La SF imagine un monde 100 % sans humains

C’est de l’antique malédiction de la Genèse, Adam chassé du paradis terrestre et obligé de peiner pour vivre (« Tu gagneras ton pain à la sueur de ton front »), que Bill Gates affirme que l’IA libérera nos sociétés. On pourra produire des biens et soigner les humains mieux, plus vite et à moindre coût qu’on ne le fait actuellement. Déjà, il est avéré que, dans certaines unités de surveillance et de soins d’un grand hôpital américain, les patients se trouvent plus satisfaits d’être traités par l’intelligence artificielle que par des soignants humains. Et de fait, la proportion des emplois remplaçables par l’AI qui avait d’abord été fixée à 60 % par les prospectivistes se rapproche de plus en plus des 100 % imaginés par les amateurs de SF : avec une IA développée à l’extrême et les robots perfectionnés ad hoc, quasiment toute tâche peut être accomplie sans que l’homme n’y participe.

 

L’étrange prophétie de Bill Gates sur l’IA et l’emploi

C’est ici qu’il faut observer avec attention les prédictions de Bill Gates pour évaluer le monde qu’il promeut. Selon lui, seuls trois secteurs professionnels subsisteront après le séisme IA, « l’énergie, la biologie et la programmation des systèmes d’IA ». Pourquoi ces trois-là ? On comprend pour l’IA : il faudra des interprètes humains pour parler à l’IA et des cornacs pour la diriger. Et puis Bill Gates prêche pour son saint. Il exhorte les parents à orienter les jeunes vers l’informatique : « L’IA évolue à un rythme vertigineux et ceux qui maîtrisent ces compétences trouveront plus facilement de l’emploi. » Mais on peut très bien penser au contraire que l’IA fera tant de progrès que les besoins en informaticiens baisseront. Quant à l’énergie, il en faut pour l’IA et pour faire tourner le reste de la société, et la recherche biologique il en faut aussi, mais on peut raisonnablement prédire que l’IA y prendra une place croissante. Et pourquoi exclure d’autres recherches, et d’autres secteurs ?

 

L’IA et les coiffeurs, la SF et les radis

Le survol des forums est très instructif à cet égard. Et les coiffeurs, dit un internaute, l’IA va-t-elle les remplacer ? On pourrait dire aussi bien : et la fleuriste, l’acteur, le petit horticulteur qui vend ses salades et ses radis au marché ? Tout un monde humain, qui pourra d’ailleurs s’il l’entend se servir de l’IA, pourra opérer en marge de l’IA et peut-être contre elle, ce pourrait faire l’objet de jolis scénarios de SF. Les déclarations de Bill Gates se résument en fait à dire : l’IA, c’est très bien, ça va bien se passer, c’est une révolution positive mais il faut se préparer à une incidence négative sur l’emploi. Et cela, c’est vrai. A plus ou moins brève échéance, une énorme part du travail aujourd’hui accompli par les hommes le sera par la machine (IA + robots), et le changement sera encore plus grand que lors de la révolution industrielle.

 

Dans le monde de Bill Gates, qui dirigera l’IA ?

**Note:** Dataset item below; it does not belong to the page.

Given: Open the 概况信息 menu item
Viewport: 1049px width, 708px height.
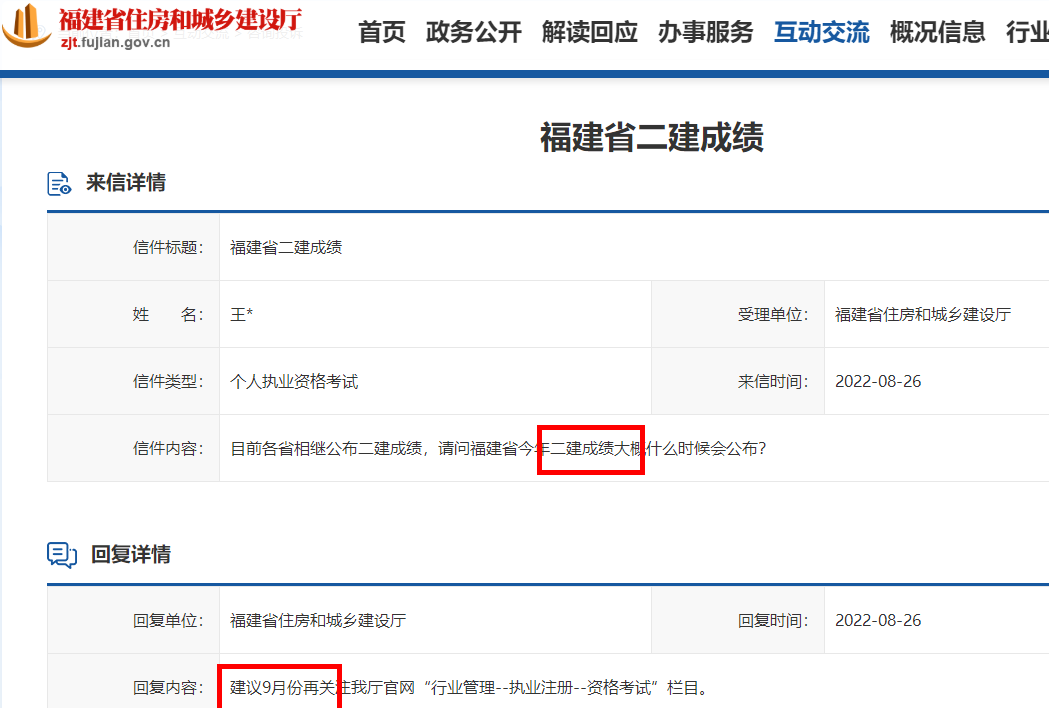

Bill Gates s’emploie surtout (il a fait d’autres déclarations, sur les effets positifs de l’IA sur l’instruction publique ou l’humanitaire, par exemple) à détourner l’attention des questions très graves que pose l’IA. Elle existe, aujourd’hui, et elle va prendre une place énorme, c’est inéluctable, et elle va supprimer de très nombreux emplois, c’est un fait. Mais pour quelles conséquences ? Dans un premier temps, le revenu universel auquel auront droit les élus désignés par le crédit social, dans le deuxième temps la réduction forcée des populations. Et selon quels critères ? Quel eugénisme ? Enfin, et surtout, qui dirigera en fin de compte l’IA ? Ces questions ne sont plus de la SF, ce sont les principaux combats d’après-demain.